**SET LATIHAN**
A – Tuliskan kembali sebagian kutipan tentang pelibatan TNI dalam kenormalan baru. Mulailah dari kata-kata yang memuat "Mekanisme tersebut antara" dan berhenti setelah "Pasal 5 UU TNI.".
B – Sebutkan semua singkatan dalam kutipan tentang pelibatan TNI dalam kenormalan baru yang ditulis dalam tanda kurung tepat setelah kepanjangannya, beserta kepanjangan masing-masing.
C – Tolong teruskan kutipan tentang pelibatan TNI dalam kenormalan baru, mulai setelah kalimat terakhir yang ditampilkan.

**KUTIPAN TEKS**
· · · · · · ·

Menurut dia, pemerintah seharusnya menangani pandemi coronavirus disease 2019 (Covid-19) berlandaskan kebijakan kesehatan publik berbasis sains.
Selain itu, pelonggaran kekarantinaan kesehatan harus dilakukan berbasis data.
"Menghapus dan membatalkan kebijakan dengan pendekatan keamanan untuk menangani Covid-19 termasuk rencana pelibatan TNI dalam new normal," kata Muhammad Isnur, dalam keterangannya, Selasa (2/6/2020).
Selain itu Peneliti Bidang Pertahanan dan Keamanan Pusat Penelitian Politik - Lembaga Ilmu Pengetahuan Indonesia (P2P-LIPI) Diandra Megaputri Mengko menilai pemerintah perlu meninjau ulang pelibatan militer dalam kenormalan baru.
Hal tersebut disampaikan Diandra dalam artikel berjudul "TNI dan Kenormalan Baru" pada kolom laman resmi P2P-LIPI Edisi Khusus covid-19, politik.lipi.go.id, yang diunggah pada Selasa (2/6/2020).
Dalam tulisannya, Diandra di antaranya menilai pemerintah tidak menggunakan skema yang telah ditentukan untuk pelibatan militer dalam operasi militer selain perang (OMSP) khususnya untuk membantu kepolisian dan pemerintah mengawal fase kenormalan baru sebagaimana diatur dalam pasal 7 ayat 2 dan 3 UU TNI Nomor 34/2004.
Mengacu pada UU tersebut, menurut Diandra, pelibatan militer baru dapat dilakukan jika ada keputusan politik negara yakni kebijakan politik pemerintah bersama-sama DPR yang dirumuskan melalui mekanisme hubungan kerja antara pemerintah dan DPR.
Mekanisme tersebut antara lain rapat konsultasi dan rapat kerja sesuai peraturan perundang-undangan sebagaimana tertera dalam penjelasan Pasal 5 UU TNI.
Menurutnya, pengabaian terhadap ketentuan hukum semacam ini bukan baru kali ini saja terjadi.

· · · · · · ·

(Entri Tersimpan)
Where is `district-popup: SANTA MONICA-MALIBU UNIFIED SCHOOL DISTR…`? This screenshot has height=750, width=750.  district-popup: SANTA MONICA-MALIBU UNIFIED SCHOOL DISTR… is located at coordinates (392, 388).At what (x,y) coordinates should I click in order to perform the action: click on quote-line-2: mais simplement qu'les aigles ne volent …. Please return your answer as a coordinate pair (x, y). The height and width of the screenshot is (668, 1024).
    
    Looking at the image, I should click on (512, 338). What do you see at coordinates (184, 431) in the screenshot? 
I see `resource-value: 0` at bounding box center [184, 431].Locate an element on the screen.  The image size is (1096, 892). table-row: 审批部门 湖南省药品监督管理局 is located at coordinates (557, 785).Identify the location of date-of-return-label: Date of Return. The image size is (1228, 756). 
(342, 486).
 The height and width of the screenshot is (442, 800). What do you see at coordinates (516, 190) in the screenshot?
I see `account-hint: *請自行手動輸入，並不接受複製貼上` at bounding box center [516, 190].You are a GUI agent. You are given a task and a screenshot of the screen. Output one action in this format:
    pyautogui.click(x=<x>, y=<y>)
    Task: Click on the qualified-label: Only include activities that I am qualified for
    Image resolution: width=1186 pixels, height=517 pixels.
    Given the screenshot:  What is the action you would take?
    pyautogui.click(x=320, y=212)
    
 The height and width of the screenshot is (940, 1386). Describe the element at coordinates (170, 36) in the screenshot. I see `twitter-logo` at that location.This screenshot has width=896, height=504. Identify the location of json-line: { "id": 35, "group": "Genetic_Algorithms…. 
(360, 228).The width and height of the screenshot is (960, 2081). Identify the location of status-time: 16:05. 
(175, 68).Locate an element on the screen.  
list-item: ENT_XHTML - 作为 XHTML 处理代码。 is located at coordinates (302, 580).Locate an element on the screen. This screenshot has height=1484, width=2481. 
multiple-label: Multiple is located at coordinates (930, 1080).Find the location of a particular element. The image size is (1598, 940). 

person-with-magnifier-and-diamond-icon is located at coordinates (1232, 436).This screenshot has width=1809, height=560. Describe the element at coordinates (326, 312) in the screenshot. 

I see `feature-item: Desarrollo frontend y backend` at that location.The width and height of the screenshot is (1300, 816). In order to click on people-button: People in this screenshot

· · · · · · ·

**DAFTAR JAWABAN**
A –
Mekanisme tersebut antara lain rapat konsultasi dan rapat kerja sesuai peraturan perundang-undangan sebagaimana tertera dalam penjelasan Pasal 5 UU TNI.

B –
- Covid-19: coronavirus disease 2019
- P2P-LIPI: Pusat Penelitian Politik - Lembaga Ilmu Pengetahuan Indonesia
- OMSP: operasi militer selain perang

C –
Berdasarkan catatannya, sebelumnya pemerintah telah berulang kali mengabaikan unsur keputusan politik negara dalam berbagai pelaksanaan OMSP dengan dalih telah ada perjanjian atau Memorandum of Understanding (MoU) antara TNI dengan instansi sipil terkait.
Ia menilai kondisi itu menimbulkan ironi tersendiri, terlebih tim gabungan memiliki tugas untuk mendisiplinkan warga terhadap aturan yang berlaku.
Baginya, terlepas dari persoalan legal-formal, pengabaian terhadap keputusan politik negara juga mengandung masalah lain.
Hal tersebut menurutnya menyebabkan tidak adanya acuan ataupun skema yang dapat digunakan untuk mengukur pelibatan militer dalam melaksanakan tugas selain perang.
Dalam konteks itu setidaknya Diandra menilai ada tiga potensi permasalahan yang bisa muncul.
Pertama, tidak ada kejelasan sampai kapan militer akan terlibat dalam tugas pendisiplinan warga yang berpotensi militer bisa selamanya terlibat dalam tugas-tugas pendisiplinan warga.
Menurutnya apabila hal itu berlangsung secara berlarut-larut maka akan menimbulkan kerancuan antara fungsi pertahanan, keamanan, dan penegakan hukum yang dicampuradukkan menjadi satu.
Kedua, tidak ada penjelasan atas urgensi atau alasan pelibatan militer yang menyebabkan sulitnya menilai proporsionalitas pelibatan yang diperlukan.
Ketiga, tidak ada kejelasan perhitungan atas dampak dari tugas pengawalan ini terhadap kesiapan militer.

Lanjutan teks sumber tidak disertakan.